- [Quoted passage]
Question

The solution of differential equation $\frac{xdy}{dx}+y=xlogx$ is

• A. $xy=\frac{x^2}{2}logx-\frac{x^2}{4}$
• B. $xy=\frac{x^2}{2}logx-\frac{x^2}{4}$
• C. $xy=\frac{x^2}{2}logx-\frac{x^2}{4}+c,whereisaconstant$
• D. $Noneoftheabove$

Answer 1

The correct option is C $xy=\frac{x^2}{2}logx-\frac{x^2}{4}+c,whereisaconstant$

The given equation is $\frac{xdy}{dx}+y=xlogx$
Now you can see there is no multiplication of y and $\frac{dy}{dx}$, neither there is any transcendental function of y. Also dependent variable and y occur to its first degree. So this may be linear differential equation of first order.

- [Instructions]
A: From the differential equation page, copy word for word the part starting with "The solution of" and going on through "of first order.".
B: In the differential equation page, what kind of equation does the answer say the given one may be?
C: Extend the worked solution of the differential equation, picking up right after its last sentence.
The lines that come next have nothing to do with this work.

- [Data section]

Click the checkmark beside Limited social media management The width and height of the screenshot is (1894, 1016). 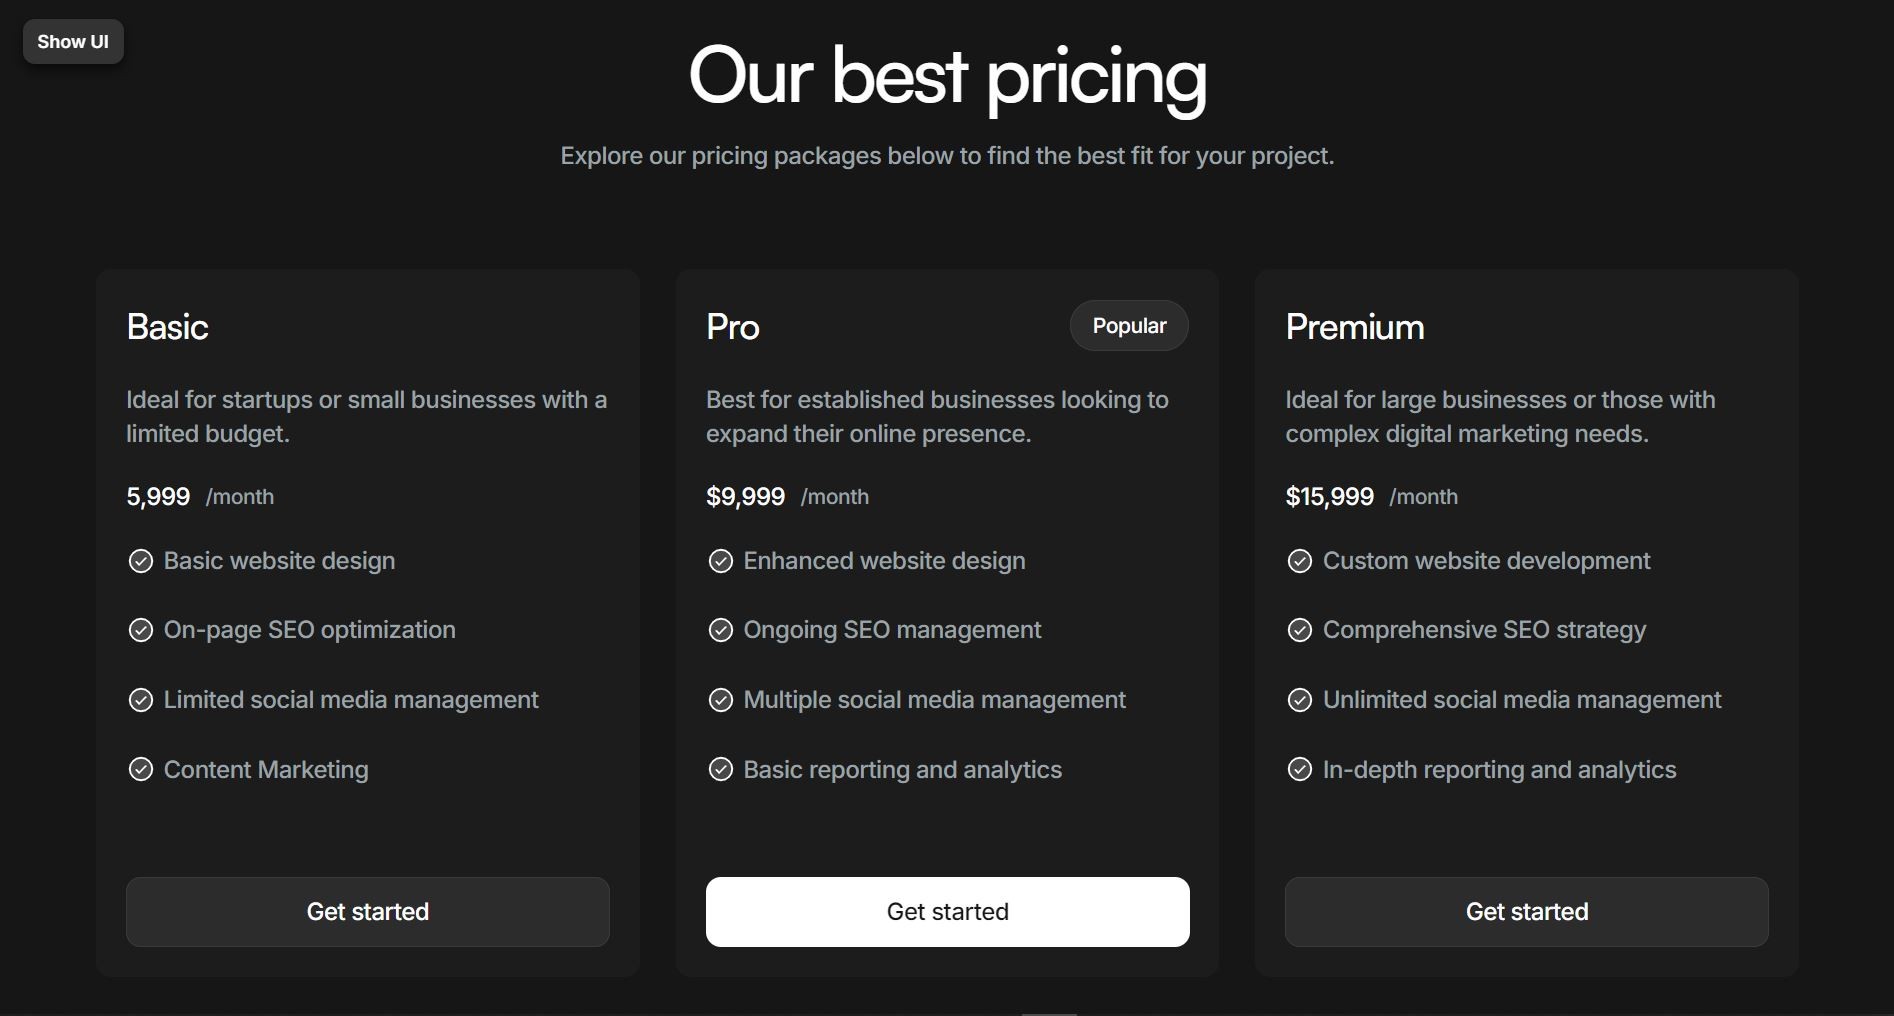[140, 700]
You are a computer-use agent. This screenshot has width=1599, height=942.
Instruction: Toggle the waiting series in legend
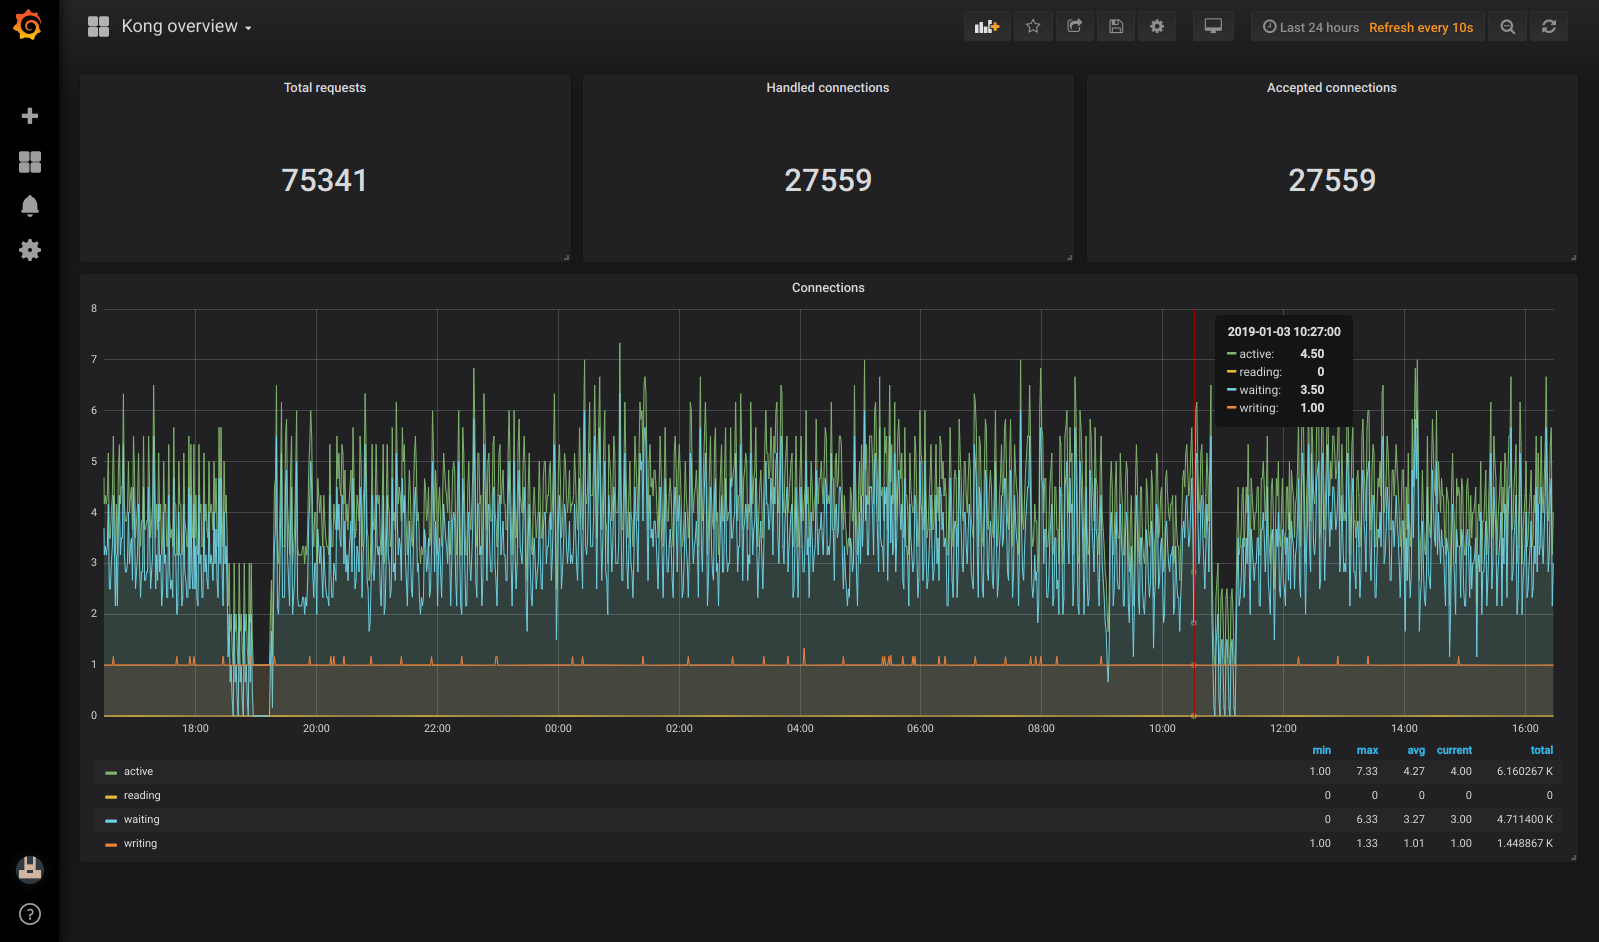pyautogui.click(x=141, y=820)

- [Results of the tasks]
A:
The solution of differential equation $\frac{xdy}{dx}+y=xlogx$ is

• A. $xy=\frac{x^2}{2}logx-\frac{x^2}{4}$
• B. $xy=\frac{x^2}{2}logx-\frac{x^2}{4}$
• C. $xy=\frac{x^2}{2}logx-\frac{x^2}{4}+c,whereisaconstant$
• D. $Noneoftheabove$

Answer 1

The correct option is C $xy=\frac{x^2}{2}logx-\frac{x^2}{4}+c,whereisaconstant$

The given equation is $\frac{xdy}{dx}+y=xlogx$
Now you can see there is no multiplication of y and $\frac{dy}{dx}$, neither there is any transcendental function of y. Also dependent variable and y occur to its first degree. So this may be linear differential equation of first order.

B: A linear differential equation of first order.

C:
If I write the given equation as $\frac{dy}{dx}+\frac{y}{x}=logx$
Then it matches to $\frac{dy}{dx}+P\left(x\right)y=Q\left(x\right)$
Where $P\left(x\right)=\frac{1}{x},Q\left(x\right)=log\left(x\right)$
So this one is a linear differential equation of first order. Whose solution is.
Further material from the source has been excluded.